I grew up in the U.S., so my education history is a bit unusual. I completed my undergraduate degree in 2011 at the George Washington University (Washington, DC) in global public health. After university, I completed a 2 year research training fellowship at the National Institute of Mental Health (NIH) before moving to the UK in 2013 for my PhD in child & adolescent psychiatry at the Institute of Psychiatry, Psychology and Neuroscience (IoPPN), King’s College London.
PhD, child & adolescent psychiatry (2017); BA, global public health (2011)
After university, I worked at the National Institute of Mental Health (NIMH), part of the US government research institute, the National Institutes of Health (NIH). After my PhD, I took up my postdoctoral fellowship at University College London (UCL) with a joint collaboration at Duke University in the US.

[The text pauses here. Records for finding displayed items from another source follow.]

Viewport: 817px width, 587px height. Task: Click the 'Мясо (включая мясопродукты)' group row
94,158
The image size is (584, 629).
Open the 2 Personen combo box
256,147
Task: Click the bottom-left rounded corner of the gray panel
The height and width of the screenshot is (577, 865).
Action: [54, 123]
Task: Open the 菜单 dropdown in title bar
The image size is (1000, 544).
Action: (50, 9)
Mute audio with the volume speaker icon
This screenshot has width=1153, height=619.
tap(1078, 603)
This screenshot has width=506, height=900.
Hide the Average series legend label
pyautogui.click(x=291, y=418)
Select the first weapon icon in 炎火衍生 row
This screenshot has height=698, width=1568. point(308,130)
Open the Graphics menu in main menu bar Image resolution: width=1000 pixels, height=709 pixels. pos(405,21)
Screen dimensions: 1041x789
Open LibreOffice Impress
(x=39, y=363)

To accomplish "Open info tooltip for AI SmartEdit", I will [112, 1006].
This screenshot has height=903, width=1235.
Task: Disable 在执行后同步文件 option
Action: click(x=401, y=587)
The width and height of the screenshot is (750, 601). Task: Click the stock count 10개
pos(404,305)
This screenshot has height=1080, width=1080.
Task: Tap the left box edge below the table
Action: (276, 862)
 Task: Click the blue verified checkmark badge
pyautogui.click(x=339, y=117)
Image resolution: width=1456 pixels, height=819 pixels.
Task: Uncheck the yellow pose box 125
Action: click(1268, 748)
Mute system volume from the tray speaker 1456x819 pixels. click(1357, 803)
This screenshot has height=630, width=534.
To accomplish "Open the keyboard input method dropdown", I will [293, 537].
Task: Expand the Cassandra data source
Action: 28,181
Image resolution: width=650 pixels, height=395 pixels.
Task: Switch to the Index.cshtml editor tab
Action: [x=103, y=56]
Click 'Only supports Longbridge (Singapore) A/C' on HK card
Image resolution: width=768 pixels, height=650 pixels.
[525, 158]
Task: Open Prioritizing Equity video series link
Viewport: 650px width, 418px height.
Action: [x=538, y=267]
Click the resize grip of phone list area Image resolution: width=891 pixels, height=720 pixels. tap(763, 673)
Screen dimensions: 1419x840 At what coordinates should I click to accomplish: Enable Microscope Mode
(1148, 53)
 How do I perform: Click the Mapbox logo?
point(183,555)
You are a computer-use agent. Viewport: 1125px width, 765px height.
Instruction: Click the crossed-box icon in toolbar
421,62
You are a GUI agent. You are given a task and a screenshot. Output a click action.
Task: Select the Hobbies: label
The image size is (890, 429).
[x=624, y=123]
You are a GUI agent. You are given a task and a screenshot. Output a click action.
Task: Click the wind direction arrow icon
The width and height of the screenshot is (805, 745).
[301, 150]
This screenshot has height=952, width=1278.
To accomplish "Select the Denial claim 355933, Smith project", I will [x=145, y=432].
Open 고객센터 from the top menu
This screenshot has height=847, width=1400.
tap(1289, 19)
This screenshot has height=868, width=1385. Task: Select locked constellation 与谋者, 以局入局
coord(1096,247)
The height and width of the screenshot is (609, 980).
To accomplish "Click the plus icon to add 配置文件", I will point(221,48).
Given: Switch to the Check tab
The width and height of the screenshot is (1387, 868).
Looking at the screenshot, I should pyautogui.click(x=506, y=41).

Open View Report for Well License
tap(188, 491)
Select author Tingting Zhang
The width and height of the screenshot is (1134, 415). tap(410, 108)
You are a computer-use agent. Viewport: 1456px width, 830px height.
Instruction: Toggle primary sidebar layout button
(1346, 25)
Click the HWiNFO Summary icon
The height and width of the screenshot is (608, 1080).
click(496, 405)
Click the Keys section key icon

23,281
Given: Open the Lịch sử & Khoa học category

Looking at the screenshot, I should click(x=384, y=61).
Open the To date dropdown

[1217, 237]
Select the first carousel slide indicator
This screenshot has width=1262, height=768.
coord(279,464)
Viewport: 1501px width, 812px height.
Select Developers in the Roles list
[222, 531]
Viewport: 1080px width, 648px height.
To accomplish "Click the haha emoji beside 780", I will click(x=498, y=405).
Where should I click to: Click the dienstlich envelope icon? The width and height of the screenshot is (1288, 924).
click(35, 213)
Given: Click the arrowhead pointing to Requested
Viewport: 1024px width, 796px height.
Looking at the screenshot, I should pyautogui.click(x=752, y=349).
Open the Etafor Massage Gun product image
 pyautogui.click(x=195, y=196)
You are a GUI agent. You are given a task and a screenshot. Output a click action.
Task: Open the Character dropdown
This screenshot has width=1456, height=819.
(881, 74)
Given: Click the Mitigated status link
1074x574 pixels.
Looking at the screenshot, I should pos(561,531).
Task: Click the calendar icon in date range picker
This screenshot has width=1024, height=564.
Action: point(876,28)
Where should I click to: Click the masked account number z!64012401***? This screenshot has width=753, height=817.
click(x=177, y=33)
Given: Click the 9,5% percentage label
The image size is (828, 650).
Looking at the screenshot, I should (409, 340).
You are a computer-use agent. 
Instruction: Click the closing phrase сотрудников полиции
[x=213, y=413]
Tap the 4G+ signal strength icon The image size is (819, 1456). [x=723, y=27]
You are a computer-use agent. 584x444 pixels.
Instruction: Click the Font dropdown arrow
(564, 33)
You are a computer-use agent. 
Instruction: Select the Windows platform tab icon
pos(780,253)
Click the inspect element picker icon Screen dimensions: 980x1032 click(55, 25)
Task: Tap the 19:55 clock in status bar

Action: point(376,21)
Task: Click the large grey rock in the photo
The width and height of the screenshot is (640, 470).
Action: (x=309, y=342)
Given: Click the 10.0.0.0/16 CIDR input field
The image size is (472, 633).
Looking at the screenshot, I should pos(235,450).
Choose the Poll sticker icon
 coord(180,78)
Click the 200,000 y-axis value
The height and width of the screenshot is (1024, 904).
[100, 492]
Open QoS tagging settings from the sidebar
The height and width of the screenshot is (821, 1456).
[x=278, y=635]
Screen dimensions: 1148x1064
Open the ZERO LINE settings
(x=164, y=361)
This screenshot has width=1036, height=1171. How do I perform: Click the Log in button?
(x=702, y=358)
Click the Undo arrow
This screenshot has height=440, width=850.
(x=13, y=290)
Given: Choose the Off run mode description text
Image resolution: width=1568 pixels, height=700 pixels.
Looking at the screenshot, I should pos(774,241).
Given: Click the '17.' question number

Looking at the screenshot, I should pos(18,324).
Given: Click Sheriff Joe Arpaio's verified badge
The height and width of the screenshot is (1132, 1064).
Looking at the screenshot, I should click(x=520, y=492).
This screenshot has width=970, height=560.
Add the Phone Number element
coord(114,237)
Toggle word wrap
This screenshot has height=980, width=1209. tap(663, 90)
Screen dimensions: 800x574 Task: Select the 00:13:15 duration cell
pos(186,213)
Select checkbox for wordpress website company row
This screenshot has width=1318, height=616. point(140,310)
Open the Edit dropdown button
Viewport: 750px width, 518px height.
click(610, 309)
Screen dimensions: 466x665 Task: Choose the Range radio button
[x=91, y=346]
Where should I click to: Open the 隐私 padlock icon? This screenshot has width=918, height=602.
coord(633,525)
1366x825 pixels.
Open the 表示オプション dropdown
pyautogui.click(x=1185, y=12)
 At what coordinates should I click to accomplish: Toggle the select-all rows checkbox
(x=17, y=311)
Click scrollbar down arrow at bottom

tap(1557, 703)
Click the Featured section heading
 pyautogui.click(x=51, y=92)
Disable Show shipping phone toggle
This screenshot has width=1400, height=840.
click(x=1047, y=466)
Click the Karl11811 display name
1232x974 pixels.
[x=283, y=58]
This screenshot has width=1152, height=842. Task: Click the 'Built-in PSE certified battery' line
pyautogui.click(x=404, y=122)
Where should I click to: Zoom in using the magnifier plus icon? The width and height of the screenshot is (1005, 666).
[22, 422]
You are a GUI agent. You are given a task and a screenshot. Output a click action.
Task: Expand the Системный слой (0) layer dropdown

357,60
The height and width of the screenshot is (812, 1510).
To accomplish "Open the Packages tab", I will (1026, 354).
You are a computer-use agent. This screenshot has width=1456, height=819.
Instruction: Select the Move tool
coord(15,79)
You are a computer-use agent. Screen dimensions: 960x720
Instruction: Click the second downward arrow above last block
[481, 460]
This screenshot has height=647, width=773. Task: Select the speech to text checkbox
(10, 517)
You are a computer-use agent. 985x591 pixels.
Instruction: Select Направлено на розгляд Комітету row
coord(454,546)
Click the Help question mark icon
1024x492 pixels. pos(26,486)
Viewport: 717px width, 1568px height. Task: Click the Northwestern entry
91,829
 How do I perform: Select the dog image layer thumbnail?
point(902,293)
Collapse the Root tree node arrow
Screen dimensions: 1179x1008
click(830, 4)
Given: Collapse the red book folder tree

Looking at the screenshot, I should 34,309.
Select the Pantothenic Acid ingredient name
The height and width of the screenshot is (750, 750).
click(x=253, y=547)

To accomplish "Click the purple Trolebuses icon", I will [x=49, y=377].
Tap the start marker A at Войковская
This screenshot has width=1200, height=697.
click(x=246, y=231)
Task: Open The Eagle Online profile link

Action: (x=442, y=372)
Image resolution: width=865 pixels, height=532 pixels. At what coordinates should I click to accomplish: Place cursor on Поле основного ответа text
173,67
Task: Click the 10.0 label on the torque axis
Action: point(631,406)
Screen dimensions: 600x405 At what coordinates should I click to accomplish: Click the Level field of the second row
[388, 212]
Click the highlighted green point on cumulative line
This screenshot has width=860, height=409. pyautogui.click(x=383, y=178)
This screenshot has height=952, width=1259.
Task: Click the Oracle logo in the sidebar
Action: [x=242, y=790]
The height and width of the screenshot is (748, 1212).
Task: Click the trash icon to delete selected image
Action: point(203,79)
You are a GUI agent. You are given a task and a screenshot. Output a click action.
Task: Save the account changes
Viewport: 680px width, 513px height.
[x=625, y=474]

Postdoctoral research fellow at UCL
University College London
What topics do you work on?
I’m interested in typical and atypical development of the adolescent brain. Specifically, what social, environmental and genetic factors interact with our neurobiology to shape brain development. By investigating this question using structural and functional magnetic resonance imaging (MRI), I hope to understand why some individuals develop mental health problems while others are resilient. I’m also interested in emotion perception and how individual differences in the way adolescents perceive and interpret emotional expressions may be a risk factor for the development of mental health difficulties.
What methods do you use?
I use neuroimaging – structural MRI to investigate how brain anatomy may relate to the presence/absence of neurobiological risk factors for mental illness; functional MRI to investigate how different regions of the brain communicate with each other while an individual performs a certain task; computational modelling to understand fine-grained mechanisms underpinning individual differences in neural computations driving behaviour.
Who was your favourite teacher?
It’s hard to pick just one! I have very fond memories of my high school history teacher, as well as junior year high school biology classes that were my first real foray into what it means to be a scientist.
Me and my work
I am a Wellcome Trust post-doctoral fellow in the Developmental Risk and Resilience Unit at University College London
A typical day involves reading scientific articles, writing and editing articles of my own, data collection in schools and universities, and data analysis (lots of screen time!). I also meet with MSc and undergraduate students to discuss ongoing projects.